# Storm Kettles



## Shultze 3 (Dec 4, 2008)

Has anyone here actually used one of the Storm Kettles like Lehman's sells?

I've read about them but I'm talking hand's on usage. Would like to hear your opinion.

Thanks in advance!


----------



## Magus (Dec 1, 2008)

What's a storm kettle?that like a dutch oven?


----------



## ke4sky (Oct 21, 2008)

*Kelly Kettle aka "Volcano Kettle"*

I keep a Kelly Kettle in my vehicle kit and use it frequently instead of a Coleman stove. Works in a pouring rain, uses little fuel. I have the 2.5 pint size. A liter or so of water comes to a full boil in about six minutes using several crumpled full flat sheets of newspaper as fuel. It also works well with any small scraps of wood or waste paper, forest deadfall, etc. I have the the accessory kit with small pot, pot lifter and grill. This enables you to build a small, wind protected cooking fire the right size to warm the small UK mess tin or US canteen cup, or to grill meats. About 8 or 9 charcoal brickettes fit nicely in the firebox. I carry quick-light charcoal and matches in my vehicle in a cal. .50 metal ammunition can so I can make a quick cooking fire whenever I want one. I got my Kelly direct from the manufacturer in Ireland.
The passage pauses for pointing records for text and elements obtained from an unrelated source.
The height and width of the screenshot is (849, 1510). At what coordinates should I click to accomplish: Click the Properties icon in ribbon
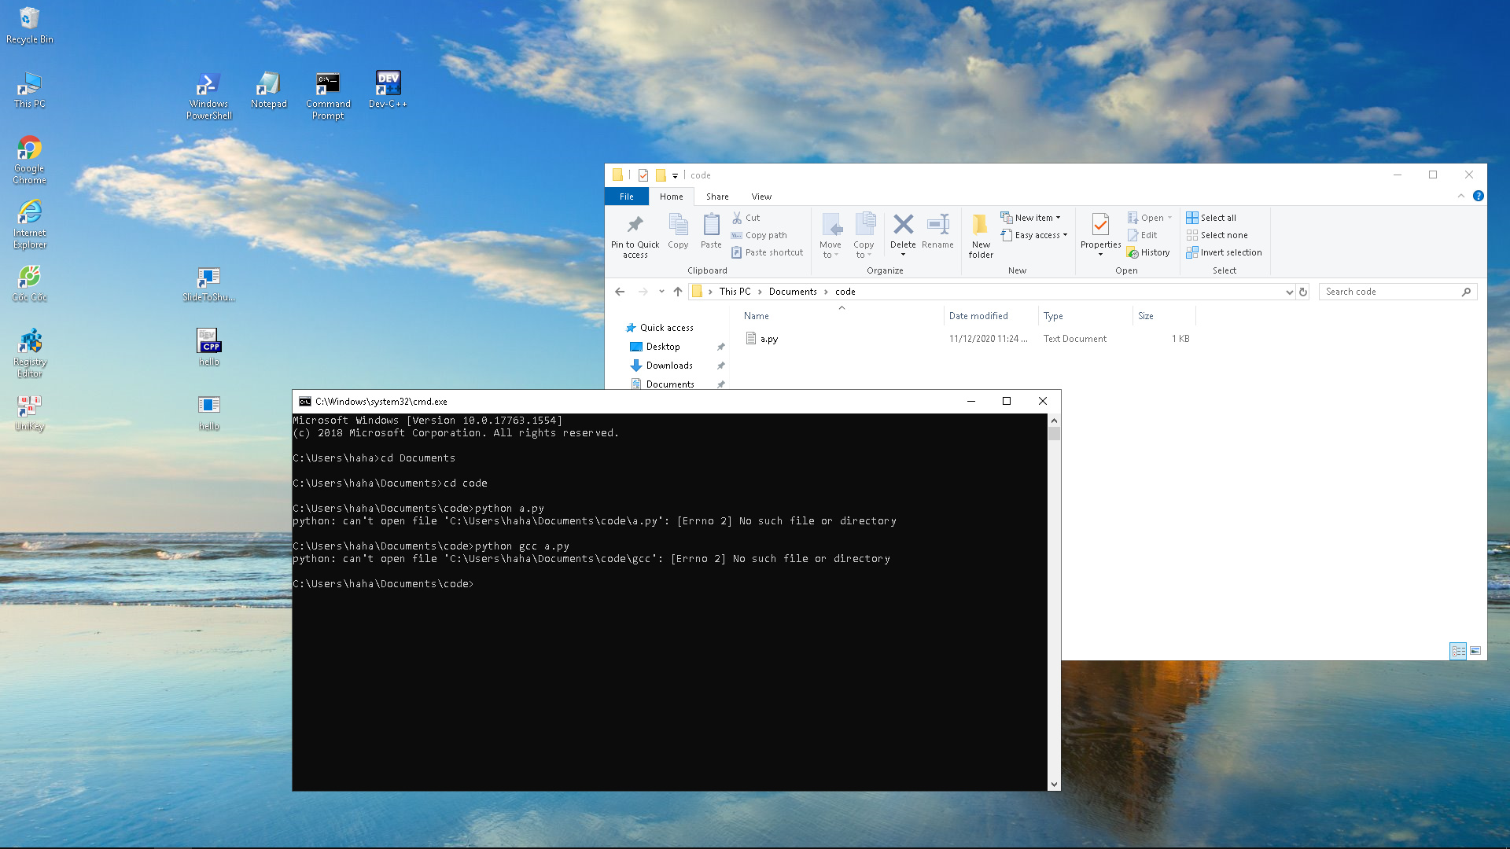(1100, 226)
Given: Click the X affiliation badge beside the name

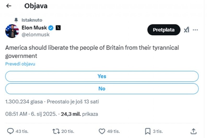Looking at the screenshot, I should point(58,28).
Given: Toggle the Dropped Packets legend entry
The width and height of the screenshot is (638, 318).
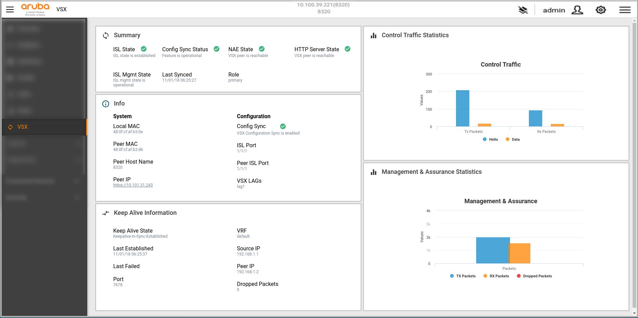Looking at the screenshot, I should (534, 276).
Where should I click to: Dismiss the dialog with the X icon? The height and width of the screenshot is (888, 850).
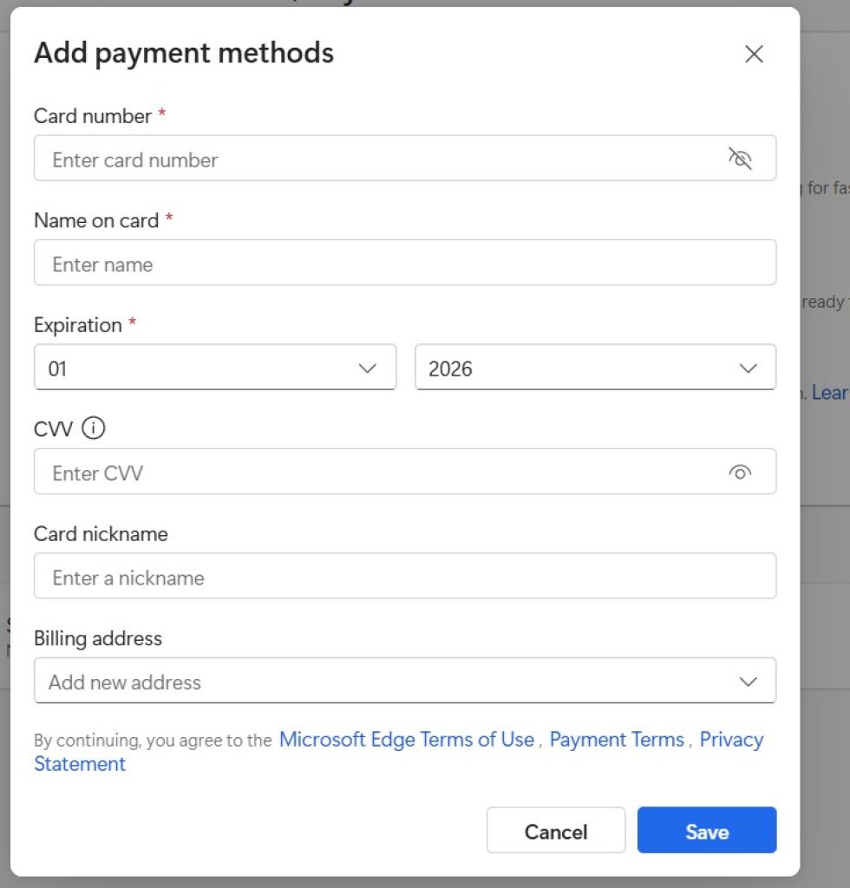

Kelly Kettle Company - Kelly Kettles Â® or Volcano KettleÂ® for Car Camping Survival Kits Wilderness Scouts Gear

For product reviews read:
Kelly Kettle Review - Song of the Paddle Forum : : The call of the Open Canadian Canoe
Kelly Kettle, a Touch o' the Irish - Kit Up


----------



## Magus (Dec 1, 2008)

Ohhhhhh its like a volcano stove. 

I learned something.


----------



## hague720 (Dec 21, 2008)

Waiting for a price for the local fab shop to make me an oversized kelly kettle by about 6 times !! - in Stainless !!

they are reasonably efficient and wanted something that could be moved around on a sack truck in the rear garden and could be used as a defacto firepit and water boiler.....

Ive bought the kelly kettle also from the irish website and had it for around five years.

I mostly take it out when going beachcombing , as its easy to use the stuff that gets washed up and just the right amount of water for my needs.

Ive found though that using newspaper tends to leave a deposit around the inside of the venturi that seems to be more grease than soot = maybe its the newspaper ??

Ive got the cooking gear kit as well but the cookings either full ON or not with the open flames.Soot is a problem too if you burn th wrong stuff.What i did was make a "WindWand" out of a 9 volt battery and pc fan and stuck it into a baked bean can housing , this gives me a bit quicker light up time, but smutty pans will always be a problem unless you increase the burning cycle ie more air in. 

Ideal back up peice of kit ,but not my main method of cooking.

shape is a bit of a pain too. to pack in a rucsac


----------